REQUIRED ACTION
Using the entries below, return word for word the lines from the one containing "Selectie toestaan (215, 900)" up to and including the last.

.....

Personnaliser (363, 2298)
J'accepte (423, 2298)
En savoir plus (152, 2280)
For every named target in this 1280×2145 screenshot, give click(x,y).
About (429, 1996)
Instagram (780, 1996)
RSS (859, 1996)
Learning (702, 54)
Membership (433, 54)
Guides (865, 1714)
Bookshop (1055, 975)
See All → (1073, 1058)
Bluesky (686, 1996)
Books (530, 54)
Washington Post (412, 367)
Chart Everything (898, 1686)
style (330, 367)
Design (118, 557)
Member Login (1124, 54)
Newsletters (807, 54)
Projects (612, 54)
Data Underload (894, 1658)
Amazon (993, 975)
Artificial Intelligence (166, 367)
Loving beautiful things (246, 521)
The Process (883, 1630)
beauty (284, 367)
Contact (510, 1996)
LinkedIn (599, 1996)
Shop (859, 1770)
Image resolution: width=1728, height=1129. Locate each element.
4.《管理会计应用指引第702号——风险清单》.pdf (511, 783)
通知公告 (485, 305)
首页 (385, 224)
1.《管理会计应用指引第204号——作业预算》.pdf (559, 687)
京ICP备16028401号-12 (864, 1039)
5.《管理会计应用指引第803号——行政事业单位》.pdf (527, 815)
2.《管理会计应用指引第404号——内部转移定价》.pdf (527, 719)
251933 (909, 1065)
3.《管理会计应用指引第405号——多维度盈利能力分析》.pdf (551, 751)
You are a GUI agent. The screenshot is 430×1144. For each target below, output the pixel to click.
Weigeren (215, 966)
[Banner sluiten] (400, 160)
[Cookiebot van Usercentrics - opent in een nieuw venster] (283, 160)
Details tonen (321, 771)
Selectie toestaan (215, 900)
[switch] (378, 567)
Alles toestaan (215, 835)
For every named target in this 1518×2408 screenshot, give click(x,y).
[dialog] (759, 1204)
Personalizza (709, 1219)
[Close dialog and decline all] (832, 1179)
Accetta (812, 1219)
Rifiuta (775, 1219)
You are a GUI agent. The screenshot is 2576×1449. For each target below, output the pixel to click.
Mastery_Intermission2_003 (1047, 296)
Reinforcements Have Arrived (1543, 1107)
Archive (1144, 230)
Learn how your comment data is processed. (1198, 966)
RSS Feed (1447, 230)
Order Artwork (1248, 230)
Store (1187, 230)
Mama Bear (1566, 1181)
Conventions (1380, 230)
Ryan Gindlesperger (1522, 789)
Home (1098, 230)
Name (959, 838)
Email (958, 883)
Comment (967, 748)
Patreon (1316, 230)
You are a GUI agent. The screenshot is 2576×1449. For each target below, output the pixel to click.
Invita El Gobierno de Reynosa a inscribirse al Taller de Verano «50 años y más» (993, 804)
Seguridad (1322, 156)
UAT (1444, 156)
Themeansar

.....

RESPONSE AREA
Selectie toestaan (215, 900)
[switch] (378, 567)
Alles toestaan (215, 835)
For every named target in this 1518×2408 screenshot, give click(x,y).
[dialog] (759, 1204)
Personalizza (709, 1219)
[Close dialog and decline all] (832, 1179)
Accetta (812, 1219)
Rifiuta (775, 1219)
You are a GUI agent. The screenshot is 2576×1449. For each target below, output the pixel to click.
Mastery_Intermission2_003 (1047, 296)
Reinforcements Have Arrived (1543, 1107)
Archive (1144, 230)
Learn how your comment data is processed. (1198, 966)
RSS Feed (1447, 230)
Order Artwork (1248, 230)
Store (1187, 230)
Mama Bear (1566, 1181)
Conventions (1380, 230)
Ryan Gindlesperger (1522, 789)
Home (1098, 230)
Name (959, 838)
Email (958, 883)
Comment (967, 748)
Patreon (1316, 230)
You are a GUI agent. The screenshot is 2576×1449. For each target below, output the pixel to click.
Invita El Gobierno de Reynosa a inscribirse al Taller de Verano «50 años y más» (993, 804)
Seguridad (1322, 156)
UAT (1444, 156)
Themeansar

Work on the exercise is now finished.